After her daughter was born in 2018, Ms. Trinh and her husband Simon worked on the business in their off-hours. The growth was slow and steady until the pandemic hit and e-commerce took off. Eventually, they bit the bullet and left their jobs to work on Beeja May full-time.
“I’m not going to lie. It was easy and hard at the same time,” says Ms. Trinh. “It was easy in the sense that I knew where my heart was, and if I didn’t do it, I worried I would always have regrets.”
But forfeiting financial security was a tough call, she says. Although the company now employs 10 people and is growing, knowing she has a social mission helps during the long days and heavy workloads that go along with entrepreneurship. It’s important to pass along a healthy planet to her daughter, she says.
“To some extent, the business is inspired by her and we’re doing it for her.”
Freedom to call the shots
Noora Sharrab, co-founder and CEO of Sitti Social Enterprise in Toronto, left her job in the corporate world to build her dream career helping international refugees. Her organization gives refugees employment crafting handmade soap, towels, jewellery and other goods.

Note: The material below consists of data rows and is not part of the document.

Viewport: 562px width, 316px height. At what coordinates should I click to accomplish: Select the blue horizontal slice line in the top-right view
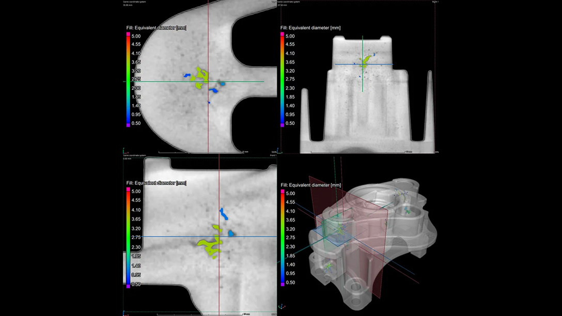pos(382,65)
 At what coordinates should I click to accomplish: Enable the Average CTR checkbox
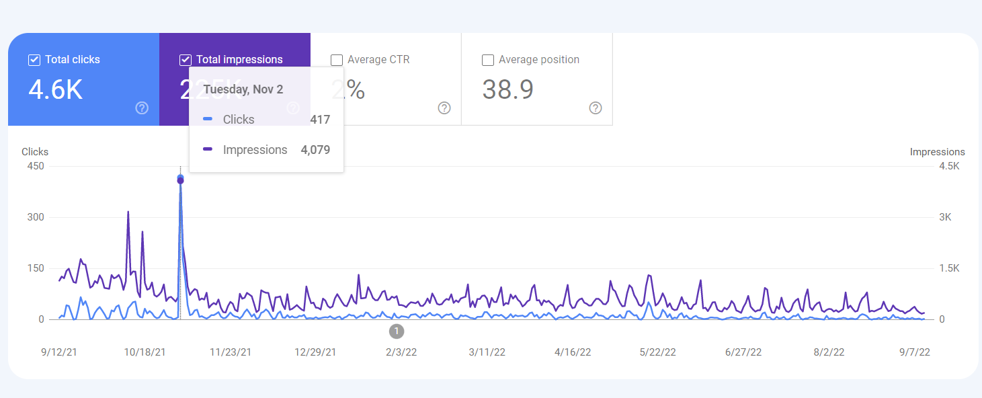pyautogui.click(x=336, y=60)
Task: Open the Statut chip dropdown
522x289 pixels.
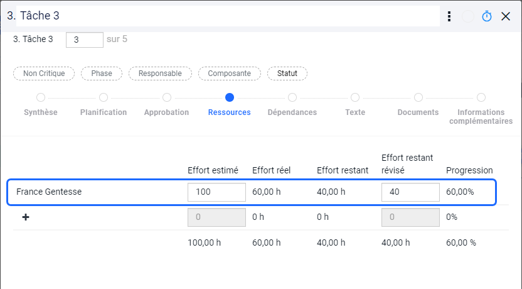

A self-described workaholic, Ms. Sharrab had been working 60-hour weeks as an executive assistant with a dental office chain for a demanding boss. She says she was on call day and night, and even found herself answering emails while in the hospital delivery room after giving birth to her second child.
“I felt if I didn’t answer emails, I was going to be seen as weak,” she says now.
But it wasn’t until she started having panic attacks that she knew it was time to make a major change and throw all of her time and energy into Sitti.
“These women have no one else,” Ms. Sharrab says of the 34 refugee women and people with disabilities she employs in Jordan. “We’re building a company that’s really looking towards empowering and inspiring women. We have to be a vehicle for them – as opposed to me working my darndest just so I’m benefiting some guy’s profit margin.”
Ms. Ashworth at Root in Nature says she thought long and hard before deciding to run the organization as a social enterprise instead of a non-profit. But in the end, she knew building a business was the right call. For starters, she plans to stick with the company for the rest of her career, something that probably wouldn’t happen if she was a CEO or executive director working under a board of directors.
She always dreamed of being an entrepreneur, she says, and having the freedom to call the shots and make quick decisions. She also appreciates the flexibility to attend to her own self-care even in this frantic start-up phase. In other words – yes, she’s still gardening.
“I have my trays of seedlings and I’m going to plant out tomorrow, actually,” Ms. Ashworth says. “That’s another joy of being an entrepreneur: I can garden on a Thursday if I want.”